## Given task a
In the rows, begin at the line that has "You are a GUI" and stop after the line that has "(x=25, y=208)". Write those lines out again with the requests, rescaling every coordinate in the answers by 1.7 and rounding to whole numbers (halves up), and leave out the pictures.

## Document extract
I'd never heard of Yves Gingras before reading this post. The internet tells me that he's a French Canadian sociologist of science from the University of Quebec at Montreal (UQAM) most of whose writing are in French, hence relatively unfamiliar to Anglophones.

Quote:*Science and Religion: An Impossible Dialogue*, translated by Peter Keating, was that he might be undertaking an analysis of the conditions that would make a conversation between science and religion possible...

It seems to me that noting science's methodological naturalism is a good place to start. Just by its nature, science is concerned with natural explanations for natural phenomena. So religion would seem to be pretty much excluded by definition. The question then is whether the scope of science is identical and co-extensive with the boundaries of reality. To answer 'yes' would seem to pretty much be a definition of 'scientism' and might be a claim that's difficult to defend.

Quote:Gingras instead adopts an alternative and somewhat puzzling configuration: dialogue is impossible, and conflict inevitable.

That seems to be an increasingly popular position to take. I don't think that it's particularly defensible though.

Quote:With this curious combination in mind we turn to the two stated aims of the book: first, to explain how the issue of the relations between science and religion, along with calls for a dialogue between them, came to be a significant topic of discussion in the 1980s

It was a big topic of discussion in the 19th century too. I think that restricting one's view to since 1980 is historically myopic.

Quote:second, to analyze the historical relations between science and religion as institutions in the Western world since the 17th century... For Gingras, what connects the two tasks is the work of historians of science over the past 40 years, and the consensus among them that there is no overarching pattern to past science-religion relations — neither perpetual harmony, nor unremitting conflict, only complexity. Indeed, historians of science-religion relations now routinely speak of “the conflict myth,” a distant and discredited historiography that arose in the 19th century.

I'd agree with that.

Quote:Gingras seeks to challenge this consensus and reinstate the older conflict model. A focus on institutions, he believes, will reveal the underlying pattern of conflict that our present-day historians all seem to have overlooked in their faddish insistence on complexities of history.

I'm inclined to think (based only these excerpts from a rather critical review, I haven't read Gingras' book) that Gingras is on a fool's errand.

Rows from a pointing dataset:
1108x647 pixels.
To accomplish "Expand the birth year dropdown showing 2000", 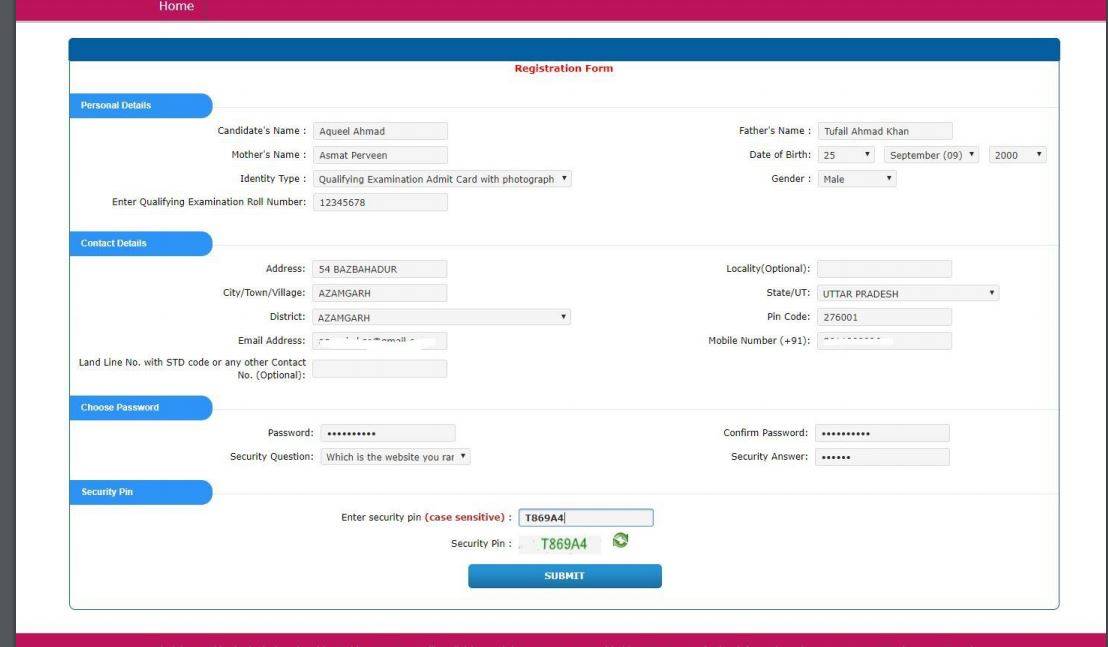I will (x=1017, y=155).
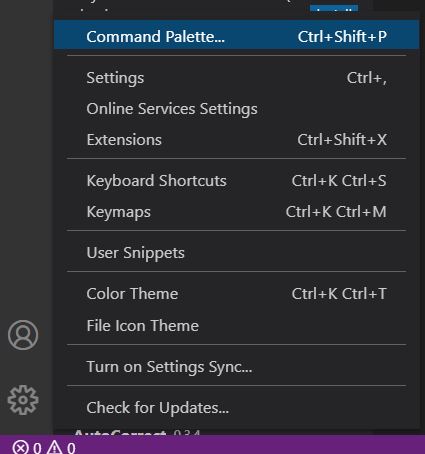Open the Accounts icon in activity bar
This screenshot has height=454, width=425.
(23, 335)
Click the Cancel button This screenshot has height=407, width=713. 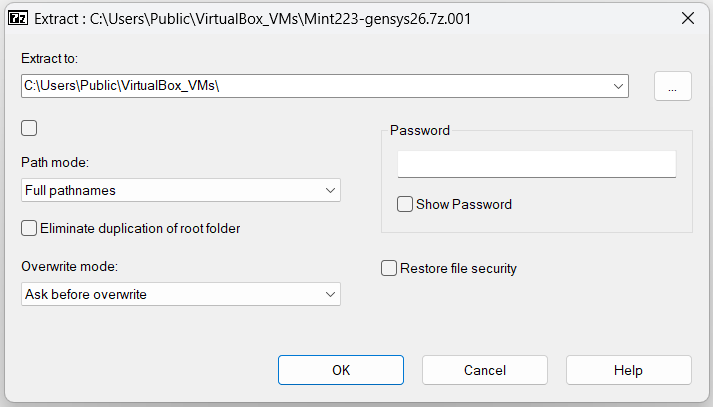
--
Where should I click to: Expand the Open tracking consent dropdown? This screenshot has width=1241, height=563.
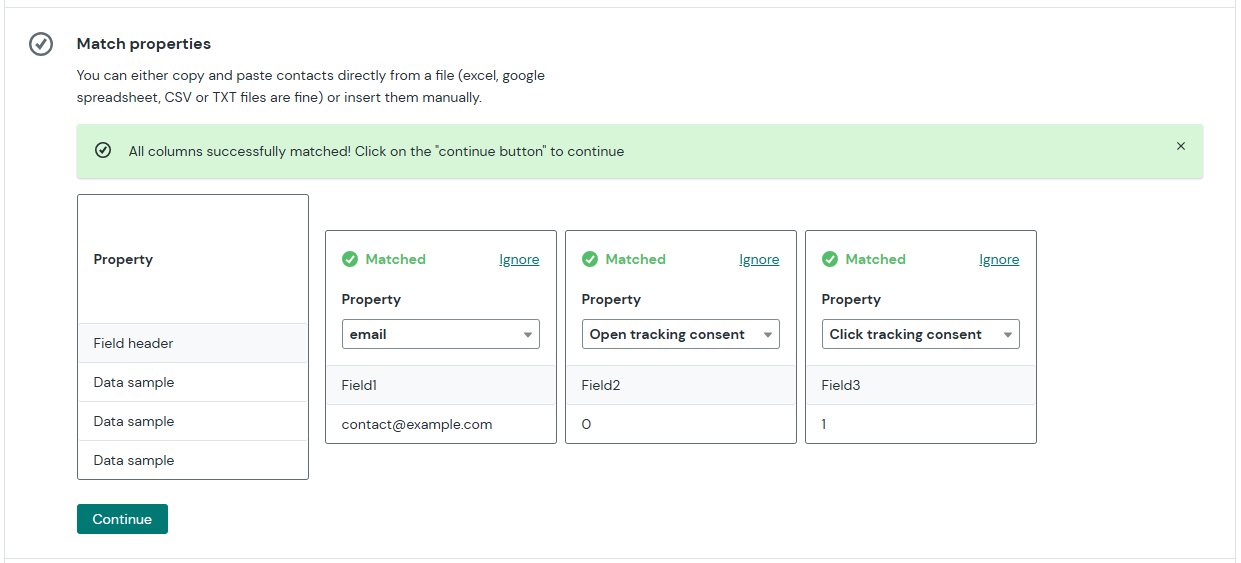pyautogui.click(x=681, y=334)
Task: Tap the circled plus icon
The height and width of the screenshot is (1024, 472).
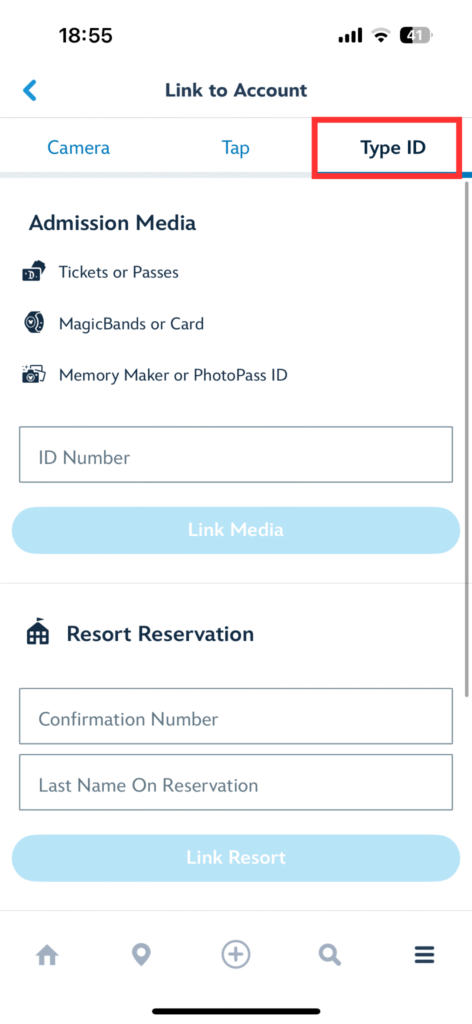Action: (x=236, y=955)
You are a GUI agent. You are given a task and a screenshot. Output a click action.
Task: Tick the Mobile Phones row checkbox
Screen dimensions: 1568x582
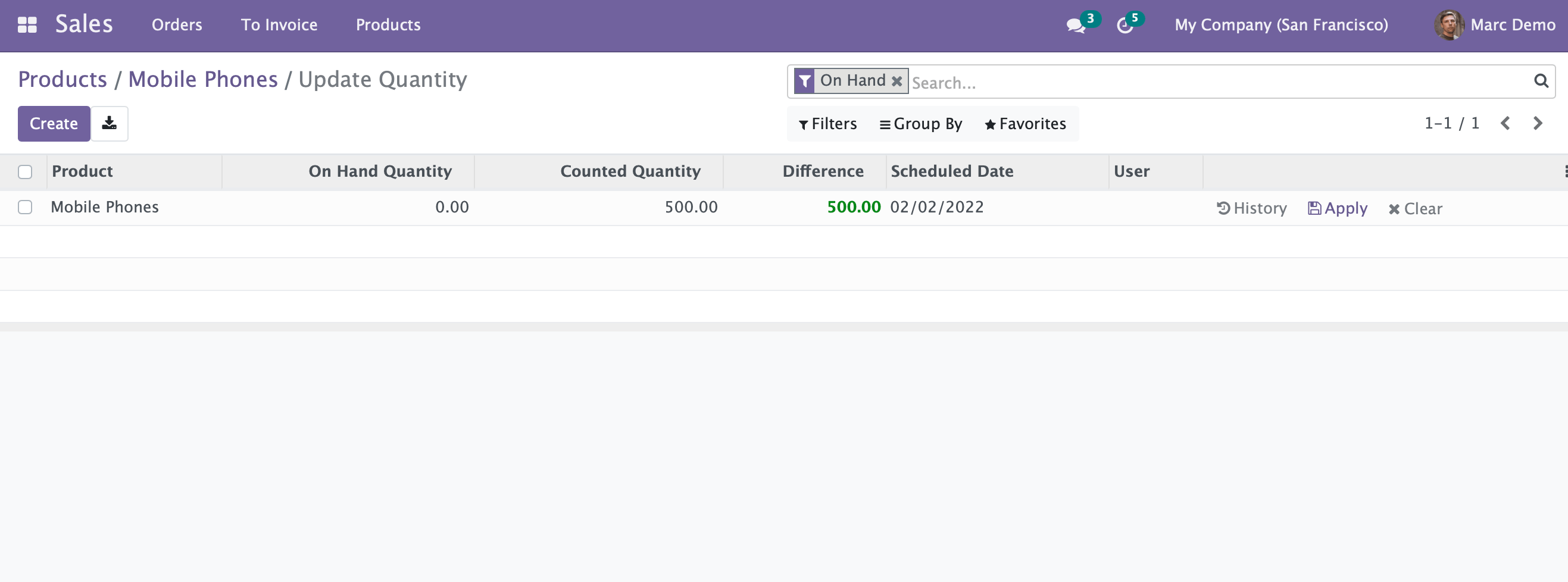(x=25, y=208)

## Given task b
List every date or span of time that the post about science and religion mentions, each one once, in the order it first appears.

## Right answer a
You are a GUI agent. You are given a task and a screenshot. Output a click action.
Task: Tick the Mobile Phones row checkbox
Screen dimensions: 1568x582
(x=43, y=354)

## Right answer b
the 1980s
the 19th century
1980
the 17th century
the past 40 years